Yes, thanks for the correction. I’d fix it, but I don’t think it’s possible to edit a pdf in google drive, and it’t not worth re-uploading and posting a new link for a typo.
I don’t have such a proof. I mentioned that as a possible concern at the end of the second-last paragraph of the section on the predictor having stronger logic and more computing power. Reconsidering though, this seems like a more serious concern than I initially imagined. It seems this will behave reasonably only when the agent does not trust itself too much, which would have terrible consequences for problems involving sequential decision-making.

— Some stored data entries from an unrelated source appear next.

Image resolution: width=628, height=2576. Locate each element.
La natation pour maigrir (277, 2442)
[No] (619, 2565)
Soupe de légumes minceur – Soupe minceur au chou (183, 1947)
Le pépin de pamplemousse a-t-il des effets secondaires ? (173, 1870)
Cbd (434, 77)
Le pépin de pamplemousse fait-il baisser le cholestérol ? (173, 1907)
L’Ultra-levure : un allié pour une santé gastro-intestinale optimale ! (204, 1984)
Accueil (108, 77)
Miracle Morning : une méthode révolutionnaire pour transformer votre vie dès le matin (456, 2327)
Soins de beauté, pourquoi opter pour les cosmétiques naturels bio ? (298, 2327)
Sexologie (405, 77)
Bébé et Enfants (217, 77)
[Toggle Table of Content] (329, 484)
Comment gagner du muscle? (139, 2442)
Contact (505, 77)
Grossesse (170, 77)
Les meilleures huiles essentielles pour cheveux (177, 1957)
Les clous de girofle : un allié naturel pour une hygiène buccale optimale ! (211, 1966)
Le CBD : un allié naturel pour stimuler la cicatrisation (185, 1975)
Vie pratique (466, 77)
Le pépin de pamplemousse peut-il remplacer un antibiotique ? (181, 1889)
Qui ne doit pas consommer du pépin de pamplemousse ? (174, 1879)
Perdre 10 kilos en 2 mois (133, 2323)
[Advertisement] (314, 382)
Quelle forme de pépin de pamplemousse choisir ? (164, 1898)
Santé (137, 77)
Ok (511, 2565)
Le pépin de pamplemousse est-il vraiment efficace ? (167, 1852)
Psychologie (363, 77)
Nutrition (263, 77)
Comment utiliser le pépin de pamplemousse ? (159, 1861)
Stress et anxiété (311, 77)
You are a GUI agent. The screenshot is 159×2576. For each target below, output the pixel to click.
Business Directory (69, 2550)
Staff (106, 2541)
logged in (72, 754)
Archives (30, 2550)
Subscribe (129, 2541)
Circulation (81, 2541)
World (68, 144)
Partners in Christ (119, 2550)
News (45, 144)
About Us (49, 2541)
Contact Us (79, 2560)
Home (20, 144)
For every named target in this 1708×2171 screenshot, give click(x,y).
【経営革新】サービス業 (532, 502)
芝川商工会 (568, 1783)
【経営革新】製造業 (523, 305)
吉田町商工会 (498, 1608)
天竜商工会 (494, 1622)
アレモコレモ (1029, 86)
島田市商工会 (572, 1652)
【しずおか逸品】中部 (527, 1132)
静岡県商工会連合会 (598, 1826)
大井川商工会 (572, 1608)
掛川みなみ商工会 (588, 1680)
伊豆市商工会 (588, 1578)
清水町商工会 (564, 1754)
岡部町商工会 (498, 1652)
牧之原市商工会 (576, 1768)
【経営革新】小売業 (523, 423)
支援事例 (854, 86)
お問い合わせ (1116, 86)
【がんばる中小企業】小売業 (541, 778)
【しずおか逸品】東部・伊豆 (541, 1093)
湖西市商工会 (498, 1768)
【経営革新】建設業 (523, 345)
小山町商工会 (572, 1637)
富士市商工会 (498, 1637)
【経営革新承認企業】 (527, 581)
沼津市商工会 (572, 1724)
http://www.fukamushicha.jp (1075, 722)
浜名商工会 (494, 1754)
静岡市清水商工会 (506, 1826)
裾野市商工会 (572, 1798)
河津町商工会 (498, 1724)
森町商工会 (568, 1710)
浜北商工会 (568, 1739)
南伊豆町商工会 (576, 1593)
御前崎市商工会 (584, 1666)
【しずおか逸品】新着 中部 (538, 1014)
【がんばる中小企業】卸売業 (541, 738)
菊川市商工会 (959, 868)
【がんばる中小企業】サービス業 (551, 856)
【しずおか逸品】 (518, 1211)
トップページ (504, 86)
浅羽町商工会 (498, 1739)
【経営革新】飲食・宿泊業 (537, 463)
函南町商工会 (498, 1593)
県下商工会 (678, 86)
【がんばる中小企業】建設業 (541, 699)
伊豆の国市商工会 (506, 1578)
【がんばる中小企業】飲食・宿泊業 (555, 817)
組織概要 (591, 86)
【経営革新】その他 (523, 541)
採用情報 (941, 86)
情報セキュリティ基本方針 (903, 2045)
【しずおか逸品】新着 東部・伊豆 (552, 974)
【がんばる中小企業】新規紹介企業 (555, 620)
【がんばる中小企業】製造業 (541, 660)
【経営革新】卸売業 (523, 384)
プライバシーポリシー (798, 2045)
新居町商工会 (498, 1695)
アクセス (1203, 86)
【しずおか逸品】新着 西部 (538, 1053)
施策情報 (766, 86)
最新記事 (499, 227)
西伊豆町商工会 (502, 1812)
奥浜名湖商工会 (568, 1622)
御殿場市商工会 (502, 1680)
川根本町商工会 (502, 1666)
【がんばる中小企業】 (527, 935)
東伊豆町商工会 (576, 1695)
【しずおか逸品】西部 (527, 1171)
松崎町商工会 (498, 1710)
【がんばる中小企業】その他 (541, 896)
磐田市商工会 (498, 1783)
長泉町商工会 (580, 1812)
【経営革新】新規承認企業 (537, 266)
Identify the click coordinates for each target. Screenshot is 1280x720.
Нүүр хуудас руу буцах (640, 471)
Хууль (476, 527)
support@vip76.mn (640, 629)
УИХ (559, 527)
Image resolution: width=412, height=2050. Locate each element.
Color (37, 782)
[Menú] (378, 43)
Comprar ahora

Ideally, we’d want to replace the conditional expected value function with something of a more counterfactual nature to avoid these sorts of issues, but I don’t have a coherent way of specifying what that would even mean.
I think you mean “a spurious counterfactual where the conditional utilities view the agent one-boxing as evidence that the predictor’s axioms must be inconsistent”? That is, the agent correctly believes that predictor’s axioms are likely to be consistent but also thinks that they would be inconsistent if it one-boxed, so it two-boxes?
[Edit: this isn’t actually a spurious counterfactual.] The agent might reason “if I two-box, then either it’s because I do something stupid (we can’t rule this out for Lobian reasons, but we should be able to assign it arbitrarily low probability), or, much more likely, the predictor’s reasoning is inconsistent. An inconsistent predictor would put $1M in box B no matter what my action is, so I can get $1,001,000 by two-boxing in this scenario. I am sufficiently confident in this model that my expected payoff conditional on me two-boxing is greater than $1M, whereas I can’t possibly get more than $1M if I one-box. Therefore I should two-box.” (this only happens if the predictor is implemented in such a way that it puts $1M in box B if it is inconsistent, of course). If the agent reasons this way, it would be wrong to trust itself with high probability, but we’d want the agent to be able to trust itself with high probability without being wrong.